194The European Central Bank’s plan for a digital euro is moving towards a make-or-break vote in the European Parliament in the first half of 2026, as lawmakers argue over privacy safeguards, the likely cost for banks and merchants, and whether the first version should work offline only.

EU governments agreed their negotiating position on 19 December 2025, allowing formal talks with the Parliament to begin on a regulation that would create the legal framework for a retail central bank digital currency alongside banknotes and coins.

The proposed “digital euro” would be available to the public and businesses for payments across the euro area, and would be distributed through payment service providers rather than directly by the ECB. The Council position backs both online and offline use, and frames the project as a resilience measure for the euro area’s payments infrastructure.

The Parliament’s work is being led in the Economic and Monetary Affairs Committee (ECON) by Fernando Navarrete Rojas, who took over as rapporteur after Stefan Berger stepped down in December 2024. In a legislative status note published by the Parliament’s research service, the draft report presented to ECON on 5 November 2025 is described as departing from the Commission’s original design in several key areas, including a sharper split between offline and online models and more prescriptive limits on holdings.

Under the rapporteur’s approach, the offline digital euro would be established immediately as a tokenised, device-to-device instrument intended to replicate cash-like attributes, including use during network disruptions.

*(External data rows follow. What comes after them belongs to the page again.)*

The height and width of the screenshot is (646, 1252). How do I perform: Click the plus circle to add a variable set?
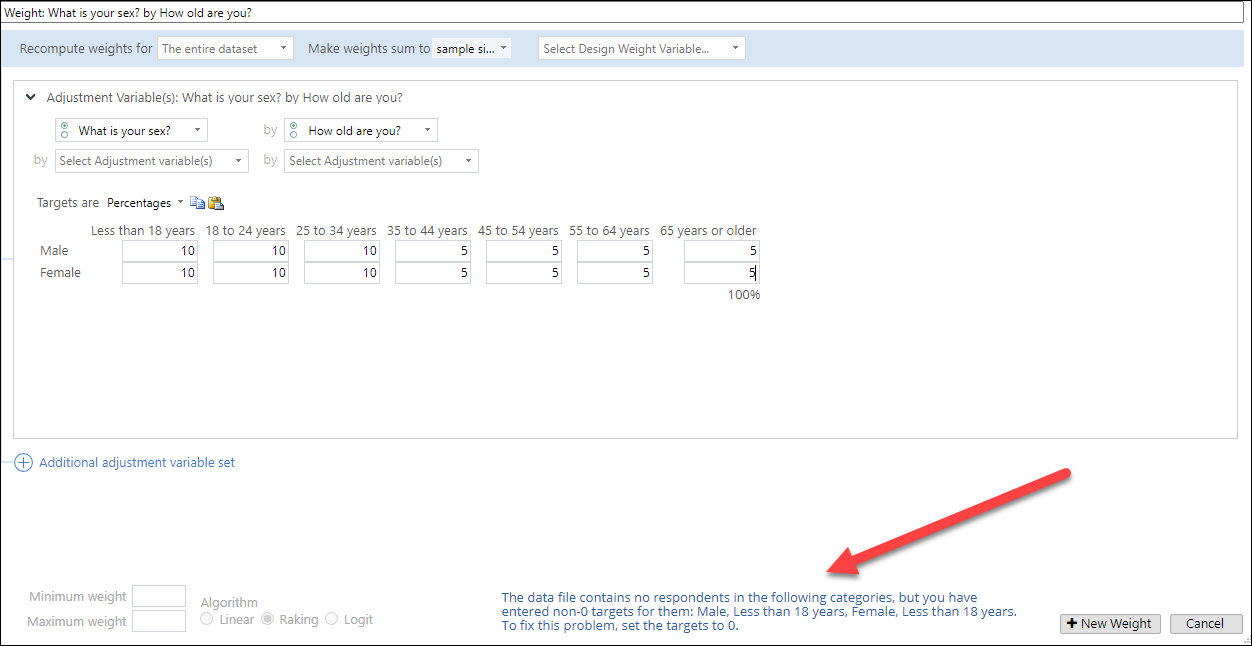click(23, 463)
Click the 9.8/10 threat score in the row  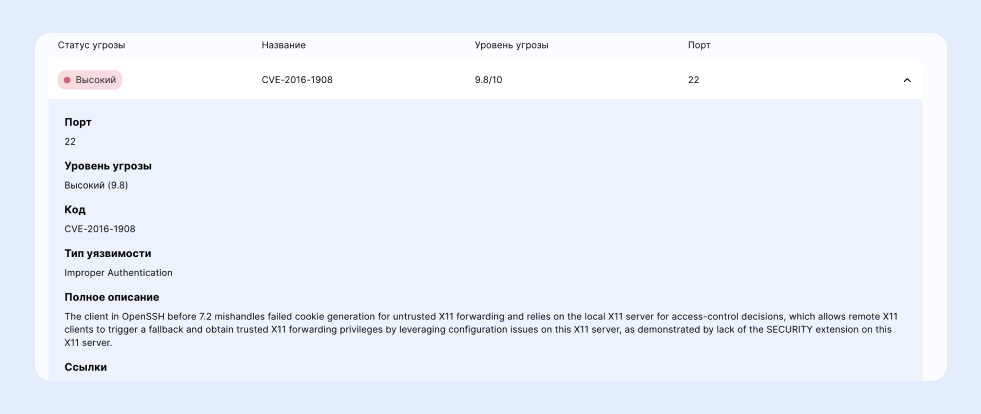click(x=488, y=80)
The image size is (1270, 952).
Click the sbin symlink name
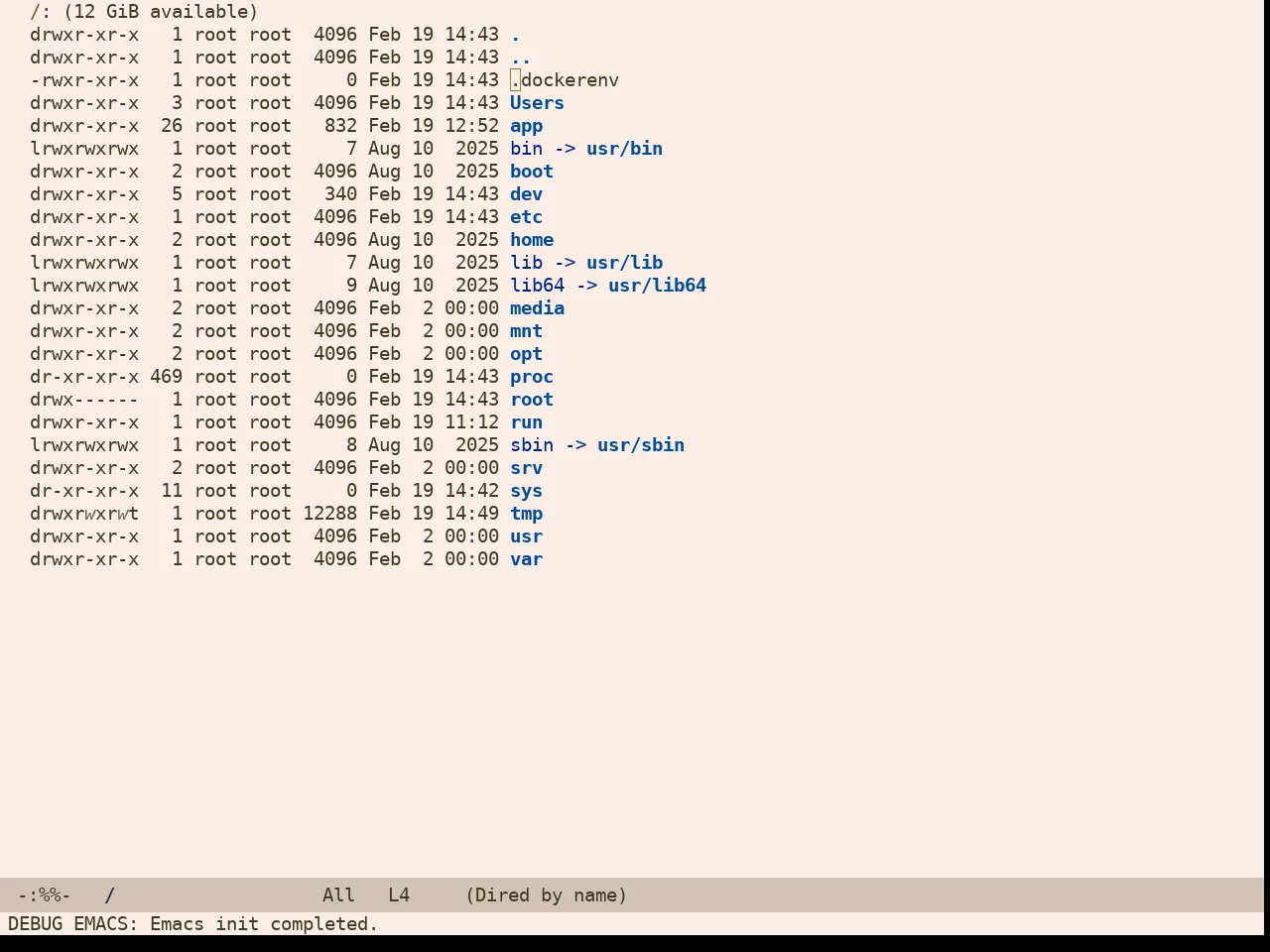click(532, 445)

The online version — an account-based system settling via ECB-run infrastructure — would be introduced only if the Commission, after an investigation phase, concluded that no suitable pan-European sovereign retail payment solution existed.

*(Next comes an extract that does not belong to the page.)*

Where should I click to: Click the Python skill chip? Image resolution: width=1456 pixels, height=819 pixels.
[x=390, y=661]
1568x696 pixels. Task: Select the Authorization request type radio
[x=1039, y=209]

Privacy is a central fault line. The ECB has argued that an offline function can offer a “cash-like level of privacy” because transactions would not involve sharing personal transaction data with payment service providers, the Eurosystem, or supporting service providers. Opponents in the Parliament have raised concerns about surveillance risks and the scope for data collection if online payments are routed through intermediaries, while supporters say legal design choices can hardwire privacy protections and limit what data is processed.

Cost is the other major argument. Estimates differ sharply. The Financial Times reported ECB estimates of around €6 billion, while citing PwC work putting costs far higher; Reuters has previously reported PwC estimates in the tens of billions of euros. Banks, which would be expected to provide consumer-facing services such as wallets and onboarding, have warned about implementation costs and the risk that customers shift deposits into central bank money in periods of stress.

To address financial stability concerns, the Council text provides for limits on how much can be held in online accounts and wallets, set by the ECB within an overall ceiling agreed by governments and reviewed at least every two years. ECB officials and media reporting have discussed a holding cap in the region of €3,000 per person, though final levels would be determined in the legislation and subsequent rule-setting.

The Parliament’s draft report seeks to shift parts of that decision-making away from the ECB. The legislative note says the rapporteur proposes that the Commission would set holding ceilings through delegated acts, drawing on an ECB report assessing financial-stability implications, and that upward revisions would require a new legislative proposal.

Fees and the economics of acceptance are also under negotiation. The Council position states that payment service providers may not charge consumers for certain mandatory services, such as opening and closing digital euro accounts or executing basic transactions, though it allows fees for added-value services. On merchant charges, it envisages a transitional period of at least five years in which interchange and merchant service charges are capped by reference to comparable payment methods, moving thereafter to cost-based caps.

The political arithmetic in the Parliament remains uncertain. Recent reporting has described support concentrated among centre-left and liberal groups, without a standalone majority, while the centre-right is split and far-right groups have criticised the project on privacy and cost grounds.

The timetable now depends on how quickly ECON can consolidate amendments and whether the Parliament can settle a negotiating mandate for talks with the Council. A trade association briefing has suggested committee discussions in late January 2026 and a possible plenary vote in early May 2026, though the Parliament has not fixed a final date publicly.

On the ECB side, the institution says its preparation phase ran from November 2023 to October 2025, and that it is now advancing technical work while supporting the legislative process. The ECB has stated that if lawmakers adopt the regulation during 2026, the digital euro could be issued during 2029, with a pilot exercise planned to begin in 2027.